A GCHQ backed contest helping teachers to train schoolchildren as the next generation of cyber spies finished this week in Cheltenham, home of the agency's famous doughnut headquarters.
Hosted by the Cheltenham Science Festival and Cheltenham College, the Cyber Games 2.0 asked students aged between 14 and 17 to break into an encoded system in order to free hostages, with recruiters from GCHQ attending the final ceremony.
James Jackson, programme leader for computing at the Grimsby Institute, whose pupils won the contest, said: "Most of our learners are more familiar with the hardware side of computing so the code-breaking challenges in the morning were something new, but they did great and took a lot from it."
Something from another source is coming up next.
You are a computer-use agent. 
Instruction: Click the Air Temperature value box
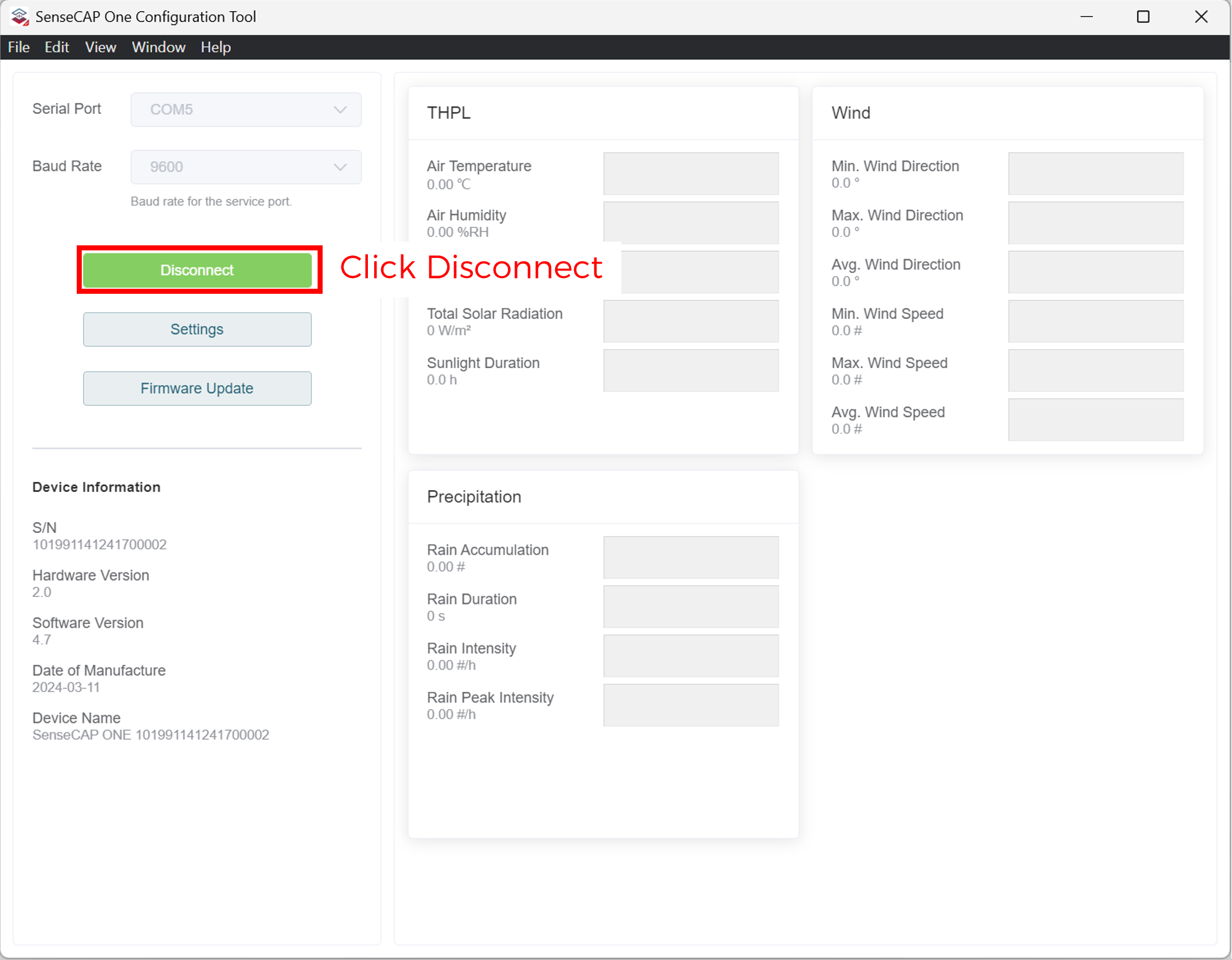[691, 174]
The final was preceded by a nationwide programme sponsored by BT, Motorola and Bletchley Park that taught children from 720 schools to crack codes and build ciphers for encrypting messages and files.
Security professionals are often drawn from the informal ranks of the hacking community, with some of the industry's most prominent members being reformed criminals, but the government has been keen to teach more children to programme as part of the Year of Code campaign.
Francis Maude, minister for cabinet office with responsibility for the UK's cyber security, said the competition "helps show young people that cyber security can be a great career for school children to aspire to".
"In funding this innovative and exciting Cyber Games, we aim to help these talented teams take their aptitude for code-cracking into their working lives and consider careers in cyber security," he added.
Prizes for the finalists included programmable robots Lego Mindstorm and Robosapien, as well as Raspberry Pi, a credit card sized computer used to teach beginners to programme.